The violence in F is implicit rather than in-your-face, which is a welcome surprise after the plethora of Saw-esque “show everything” death fests we’ve been treated to recently. There are some truly disturbing moments – security guard barbeque, jaw-battered teacher, barbed wire facial – but it’s the moments of horrible realization on the victims’ faces, seconds before death, which really stick in the mind. Yet it’s also extremely frustrating that you never see the final fates of some characters – the policewoman, the security guard, even the evil hooded teens tearing up the building – and some may find this more annoying than simply acceptable. The ending may also frustrate, but I personally found it sharp and smart.

What makes F work so well is the acting. Every part is cast perfectly, with David Schofield playing the emotionally-battered Robert Anderson to perfection. He is instantly believable, and loveable despite his flaws. Schofield is startlingly truthful in his portrayal of a man holding his life together by minute invisible threads. Finlay Robertson is also frustratingly real. His portrayal of the slightly off-kilter, awkward security guard is so well created he’s phenomenally angering to watch. You want to reach into the screen and shake him awake – but this is testament to Robertson’s excellent skill and director Johannes Roberts’ ability to get the most of out his actors. All the actors do extremely well, even the smaller roles, and everyone we meet is recognizable to us, but far from being clichéd – a difficult thing to achieve in any film.

Johannes Roberts should be proud of F. It is by far Roberts’ best achievement, after the laughably poor Forest of the Damned and the enjoyably silly When Evil Calls. F is not without its flaws – the antagonists’ facelessness becomes more annoying that intriguing, for example – but it is a well created horror film that has some awesome moments and genuine scares at times. The acting alone makes F worth watching.

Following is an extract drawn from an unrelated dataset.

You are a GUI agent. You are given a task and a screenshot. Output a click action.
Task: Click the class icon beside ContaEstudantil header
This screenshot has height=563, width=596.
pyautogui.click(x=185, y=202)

F is a well-crafted British horror film. It becomes inconsistent and conclusion-less towards the end, but this does not greatly damage it. Excellent acting, a quality score and some decent set-pieces makes this well worth watching. F may not receive full marks, but it definitely doesn’t Fail.

Rating: ★★★★★★★☆☆☆

One Comment on “F”

  1. Dan Carden says:

    Brilliant film, great cast and awesome deaths! Never want to go near a school or hoodies ever again.